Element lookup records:
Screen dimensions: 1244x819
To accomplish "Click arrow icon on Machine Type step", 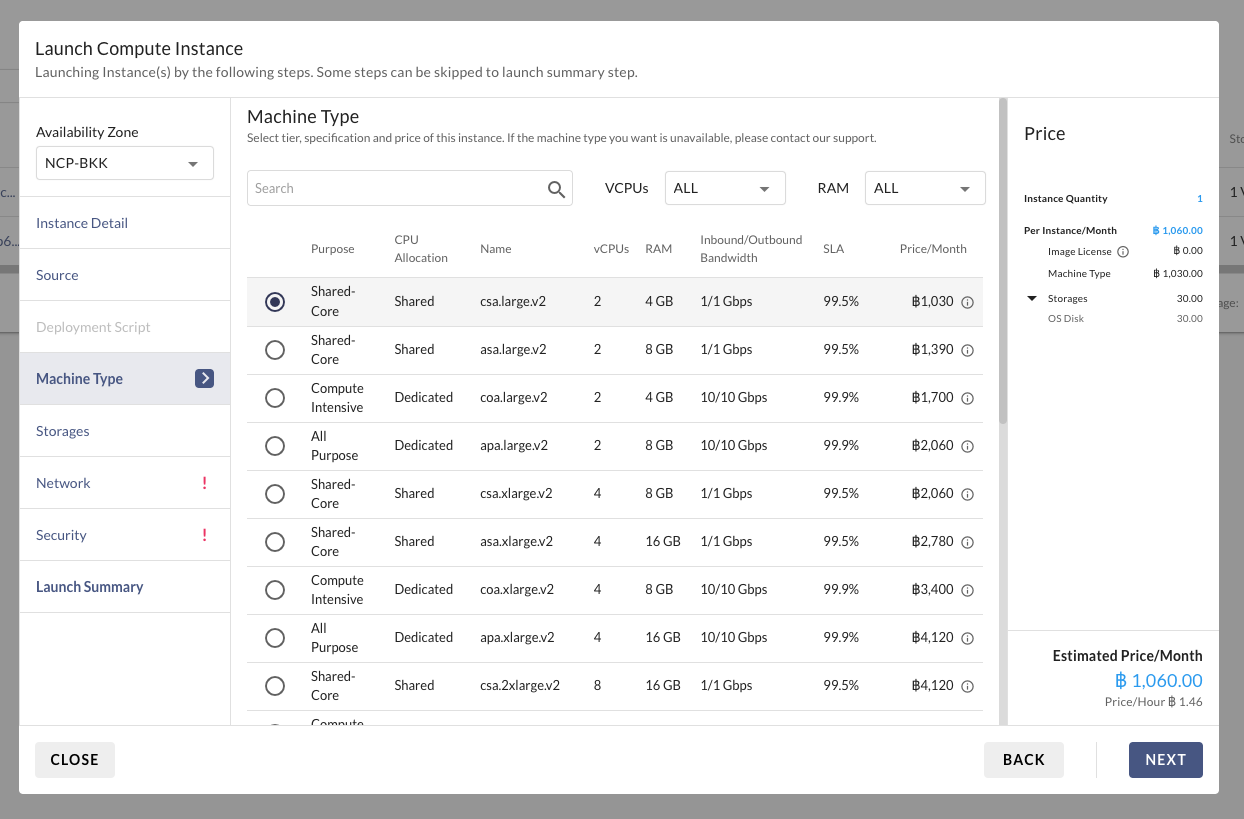I will (x=204, y=379).
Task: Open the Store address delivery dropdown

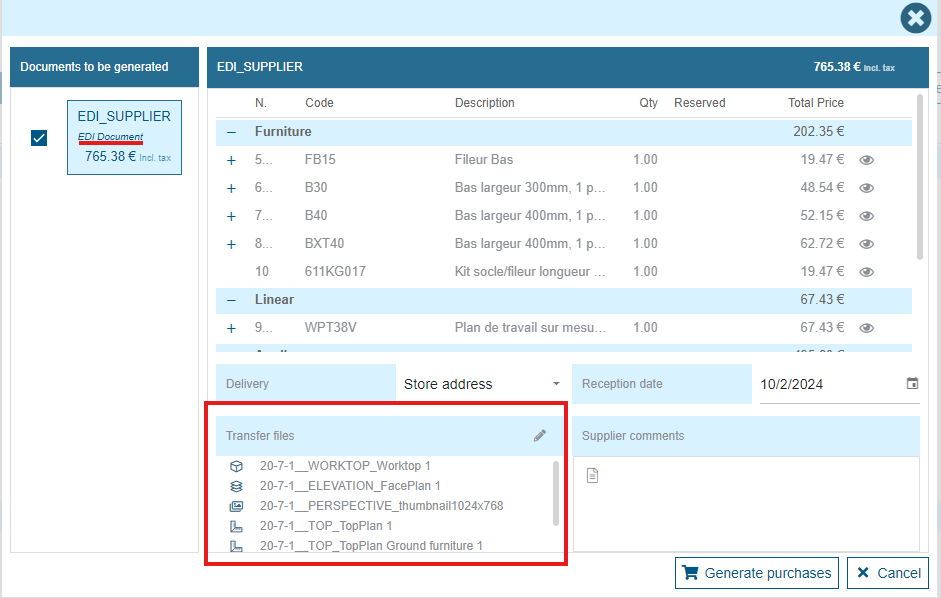Action: 482,384
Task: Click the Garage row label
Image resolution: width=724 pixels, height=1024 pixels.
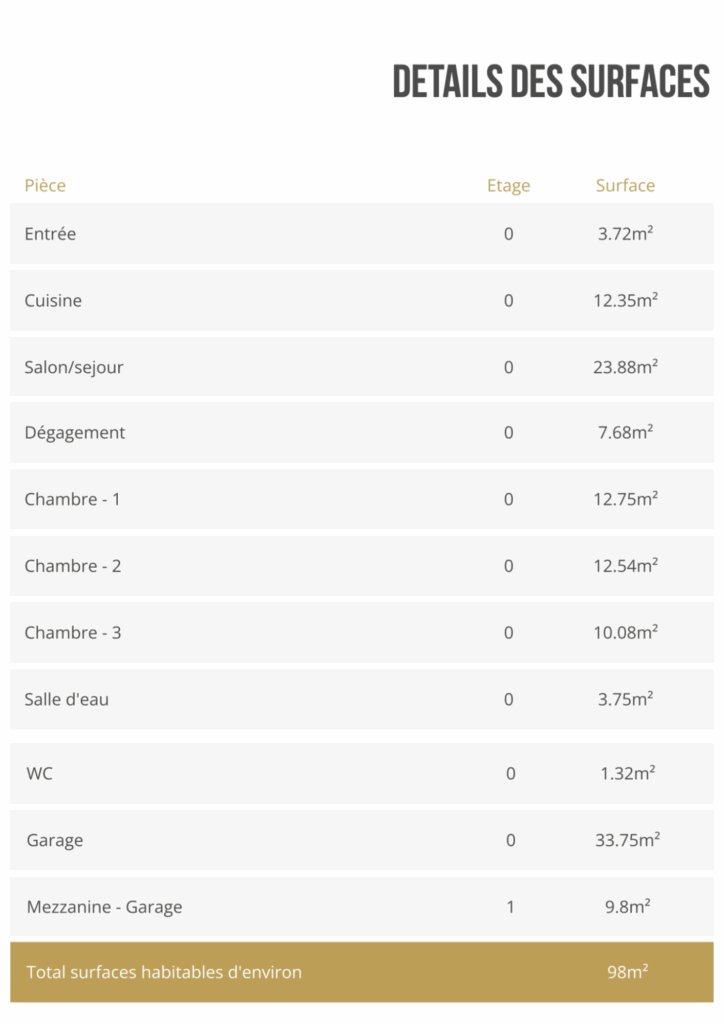Action: (x=55, y=840)
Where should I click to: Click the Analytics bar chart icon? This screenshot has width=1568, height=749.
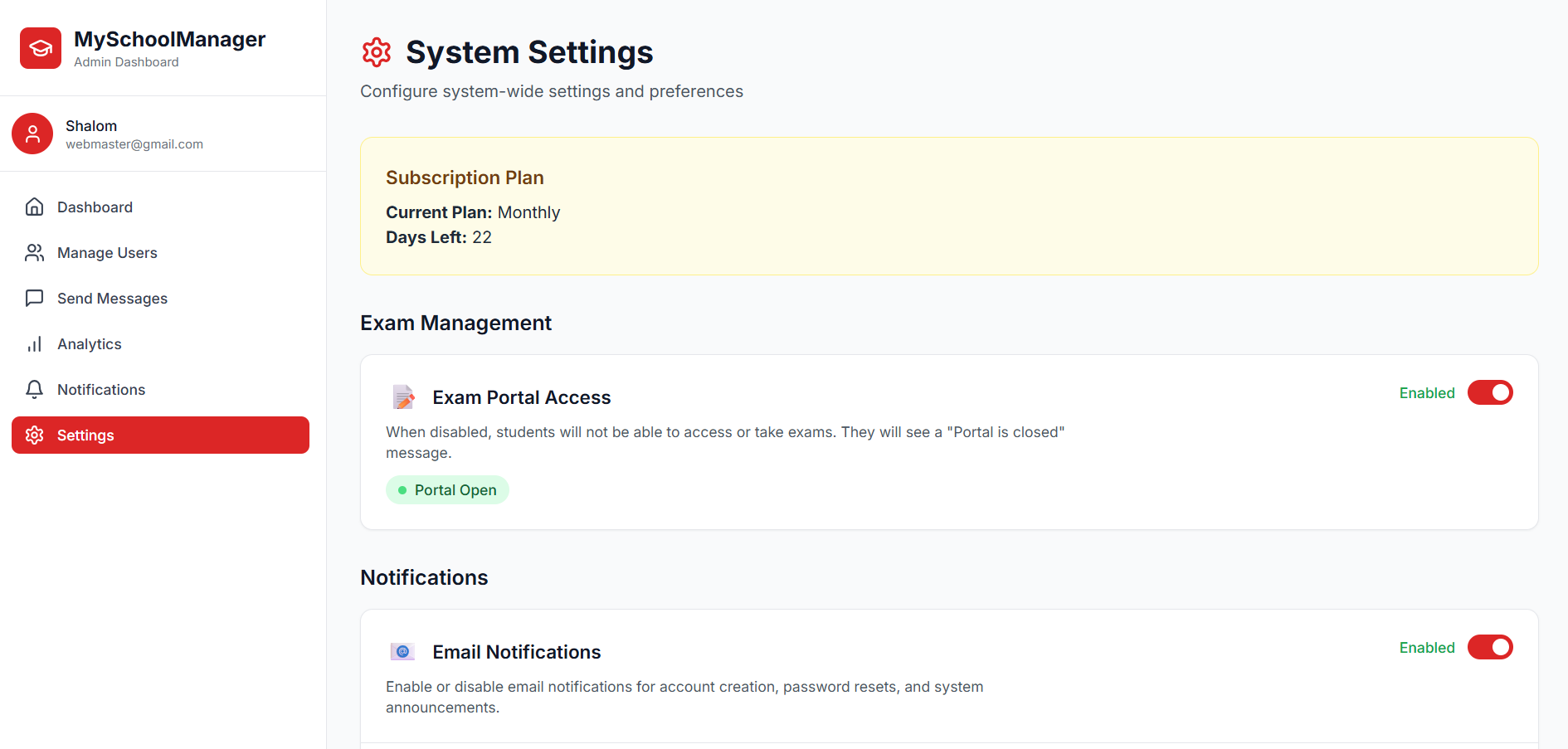34,343
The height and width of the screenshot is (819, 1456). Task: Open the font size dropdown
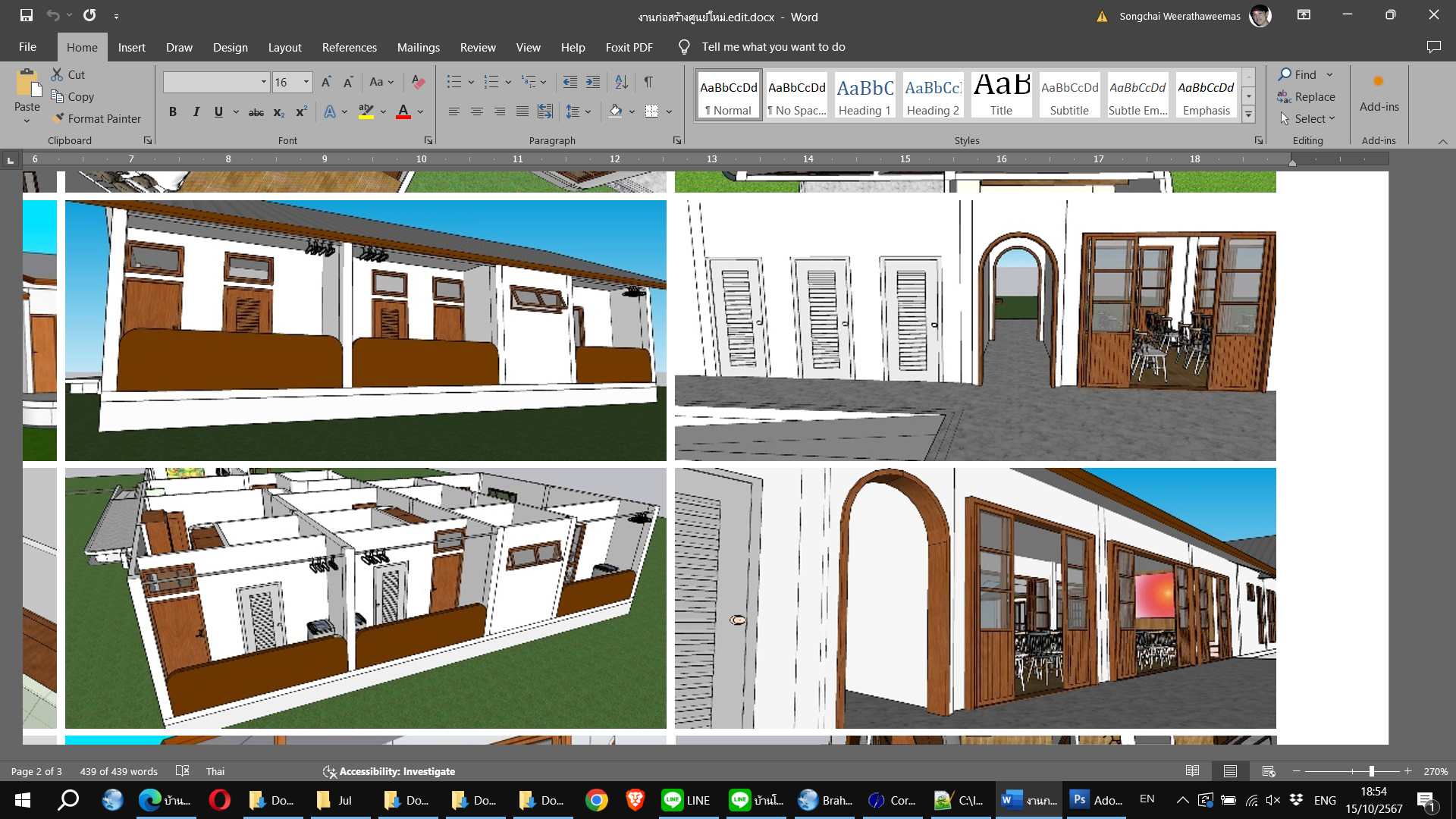(306, 82)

WRITTEN REQUEST »
Rewrite the material from the line containing "Task: Click the Garage row label" through the end of the material, inclusive, replacing "screenshot" with "image" and leaving all else unchanged. Omit the pictures from your answer.

ANSWER TO THE EXERCISE »
Task: Click the Garage row label
Image resolution: width=724 pixels, height=1024 pixels.
Action: (x=55, y=840)
Where should I click to: Click the Analytics bar chart icon? This image has width=1568, height=749.
34,343
The height and width of the image is (819, 1456). Task: Open the font size dropdown
(306, 82)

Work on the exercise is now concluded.